Judging by the survey results, the consensus is that there shouldn’t be a maximum age on voting, and after all, isn’t this the result we all expected. “I don’t agree with the older persons voting tendencies, but I think it’s a basic human right to be able to vote,” said one respondent.
The argument that being unable to vote is against our human rights is a common thread that keeps coming up. Producer Stephen Robert Morse shared his view on Twitter.
If this was to happen, who would decide who is “old”, and should therefore, would everyone need do a competence test. We may then only have those with higher education voting, and this does not represent the whole of the British public. To have rules on who is “capable” of voting, would affect our democratic stance.
This maybe is the view of many people, many who complained about the way the generation voted, but would not take away their right to vote. But if it is a basic human right to vote, shouldn’t 16 and 17 year olds be allowed to vote?
In the poll, people were also asked what they think the minimum voting age should be. 45.7% said that the voting age should remain at 18, whilst 40.4% felt the age should be lowered to 16. Out of those that voted that the age should reduce to 16, 11.6% of those felt there should be a maximum voting age.
If this age group had voted we could have had an entirely different set of results. But with the 18-24 group only having a 36% turnout for Brexit, compared to an 83% turnout of 65+. Would a 16-17-year-old vote make a difference? Surely just a higher turnout could change the results as there was just under 1.3 million difference in the votes.
But are under 18s classed as adults? From 2015, children must stay in full time education until they are 18, many of their decisions need parental consent, for example, marriage and joining the army.
One person surveyed said: “If lowered to 16 I think you would get a lot of immature people voting wrongly and for the wrong reasons” but many people surveyed do not agree and think that 16 year olds are mature enough to vote for our country.
How can people campaign for a younger voting age whilst also excluding such a large proportion of the population?
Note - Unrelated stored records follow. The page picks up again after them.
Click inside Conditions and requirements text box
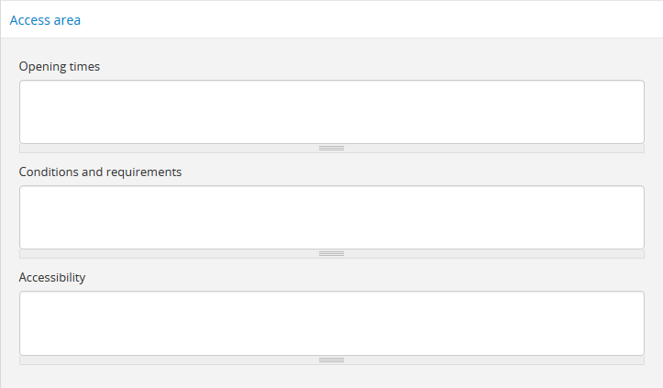The image size is (663, 388). click(x=331, y=217)
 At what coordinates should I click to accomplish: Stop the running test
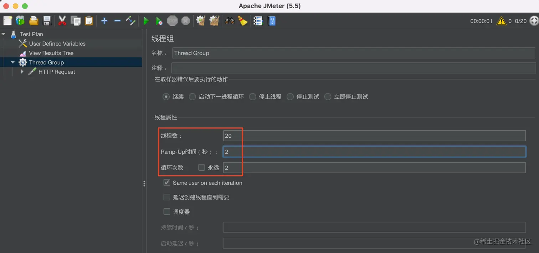[x=173, y=21]
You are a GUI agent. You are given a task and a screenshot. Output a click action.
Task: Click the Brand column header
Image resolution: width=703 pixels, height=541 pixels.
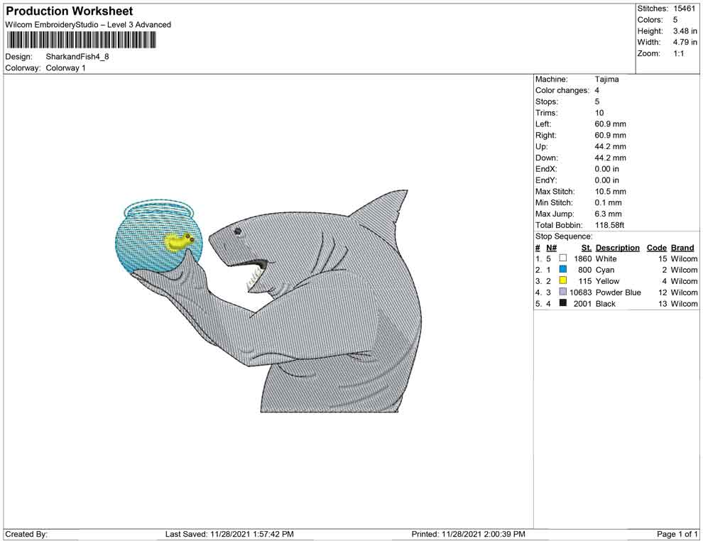tap(682, 248)
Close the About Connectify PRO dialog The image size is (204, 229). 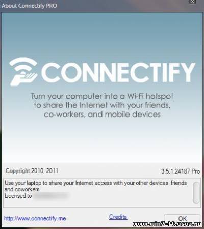[x=192, y=2]
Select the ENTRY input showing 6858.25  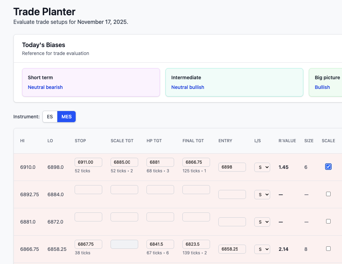pos(232,249)
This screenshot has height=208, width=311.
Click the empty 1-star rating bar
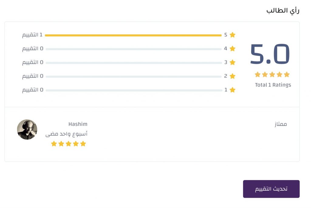134,90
With the result of Brexit and the presidential election, many people feel we have taken a step back and have opened our society up to much more discrimination and racism.
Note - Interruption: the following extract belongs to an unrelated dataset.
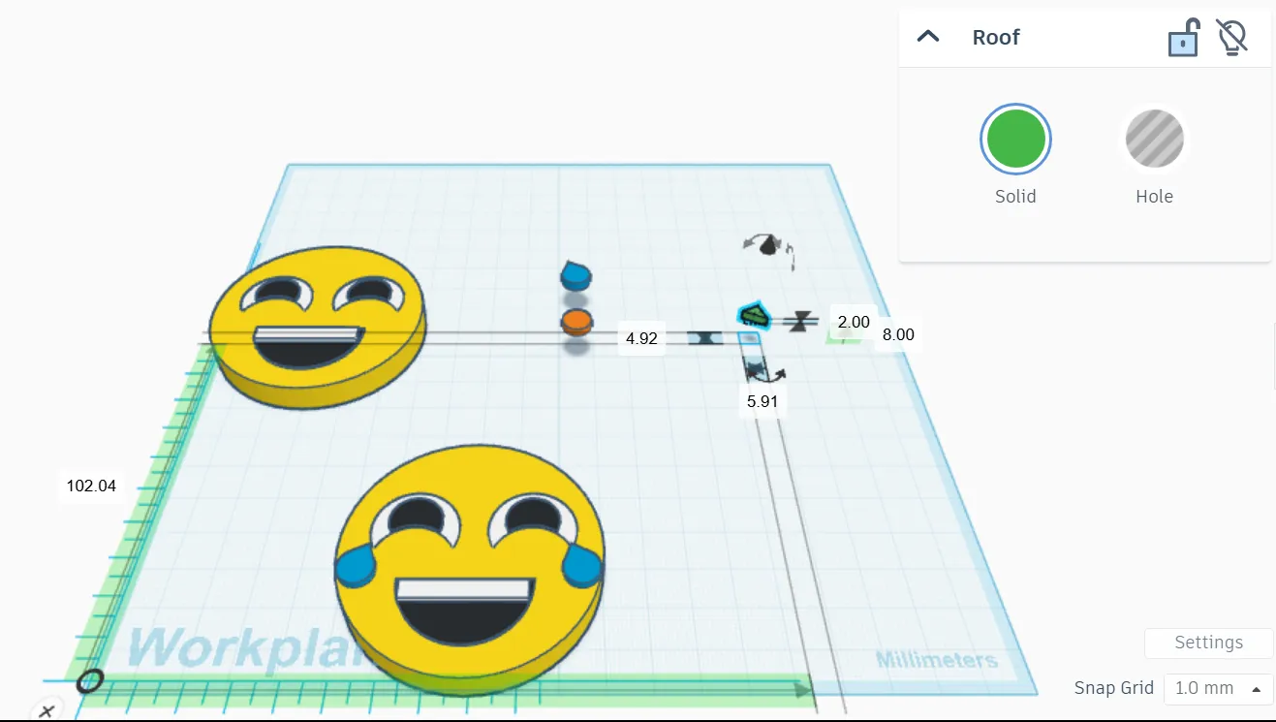Click the lock editing padlock icon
So why are these same people asking for a cut in who can vote.
Some people have said that voters are sulking that the decision hasn’t gone the way they expected and they are looking for someone to blame.
Young people are overwhelmingly looking for someone to blame for the way this election turned out. They feel as though they have been failed by their government and by their own family members.
But wouldn’t we rather live in a democratic society where there is no maximum age to vote, albeit terrible decisions that may be made.
To have an upper age limit on voting is a short-sighted opinion. This would massively cut down the numbers of people voting and would not represent the entire population. It would be disregarding decades of life experience and knowledge.
It is clear from our survey results that the majority of people, in any age group, don’t wish for a maximum voting age. But the divide in voting between the age groups is clear.
Young people looking for someone to blame for elections results should perhaps look towards those who don’t vote. With 64% of 18-24s not turning out to vote in Brexit and 11.7% in our survey (7.4% of those were under 25), the results could have been entirely different with a higher turnout.